IFRS 16 replaces IAS 17 Leases, effective January 1, 2019. While the new standard wont affect a lessors financial statement to a great extent, it will most certainly affect a lessees financial statement. The impact can be significant for companies with material off balance sheet leases. Now there will be no difference from an accounting point of view between an operating lease and a finance lease for a lessee. Instead, all leases will be treated in a similar manneras finance leases. Leases will be capitalized by recognizing the present value of the lease payments and showing them either as lease assets (right-of-use assets) or together with property, plant, and equipment. As a second effect, a company will also show a financial liability on their balance sheets representing its payment obligation.
There are two exemptions where a lessee can treat the lease as an operating one: (a) short-term leases (12 months or lesser) and (b) leases of low-value assets.
Impact on the lessees income statement
For companies with material off balance sheet leases, IFRS 16 will change the nature of expenses related to those leases, replacing the straight-line operating expense (under IAS 17) with a depreciation charge for the lease asset and an interest expense. Although the depreciation charge is typically even, the interest expense reduces over the life of the lease. This will reduce the total expense as the individual lease matures.
For these companies, IFRS 16 is expected to result in higher profit before interest (for example, operating profit) compared to the accounting figures arrived at by applying IAS 17. This is because, while applying IFRS 16, a company presents the interest component in lease payments as part of finance costs, instead of operating cost.
Impact on the lessees balance sheet
For companies that have material off balance sheet leases, IFRS 16 is expected to result in an increase inlease assets and financial liabilities. The newly recognized lease asset (the right-of-use asset) is a non-current non-financial asset, and the lease liability is part of current and non-current financial liabilities, depending on the timing of lease payments. Accordingly, the key financial ratios derived from a companys reported assets and liabilities will change. For example, asset turnover, financial leverage or gearing, (due to higher assets and liabilities) will all change.
Will the new standard affect the lessees cash flow statement as well?
Yes, IFRS 16 is expected to reduce the operating cash outflows, with a corresponding increase in financing cash outflows. This is because, while applying IAS 17, companies present cash outflows on off balance sheet leases as operating activities.

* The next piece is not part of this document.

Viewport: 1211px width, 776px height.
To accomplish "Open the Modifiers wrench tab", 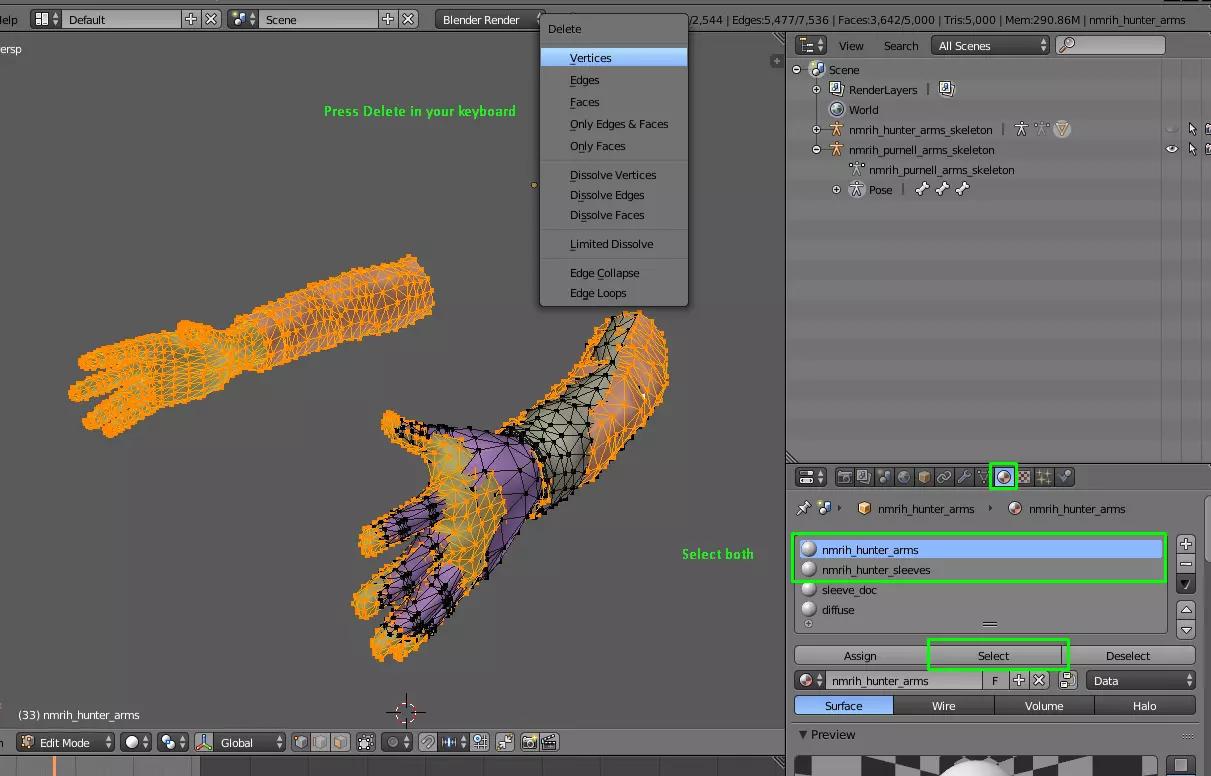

In contrast, while applying IFRS 16, principal repayments on all lease liabilities will be included within financing activities.
Overall Impact of IFRS 16 Leases on Industries
Companies possessing material off balance sheet leases will be impacted significantly. Organizations in airlines, retail, travel and leisure, transport, telecommunications, energy, media, distribution, information technology, and healthcare sectors that possess large amounts of off balance sheet leases that spend considerably on operating lease rentals will be affected. Their financial statements are going to look different now.
Companies requiring heavy plant equipment or a fleet of vehicles will have to make a strategic decision: buy or lease? The financial statements of two companies doing the same business, with the same margin and volume, will be analyzed differently if one has bought assets and the other has acquired them on lease. One company will have a heavier balance sheet and lower profits in the initial years, while the other will have a lighter balance sheet with higher profits. The financial statements may suggest that the company that has decided to lease, outperforms the one that went in for the buy decision. The comparison of profitability and balance sheet ratios in such a scenario may be misleading. Analysts and researchers have to adjust these financial statements to make them comparable before analyzing them. The business forecasts for these two companies will yield different results too.
Thus, IFRS 16 Leases will help decisively compare the financial statements of different companies on common grounds. The new way of accounting, along with strengthened disclosure requirements shall improve comparability, and the overall quality of financial statements. In our view, this is a welcome change.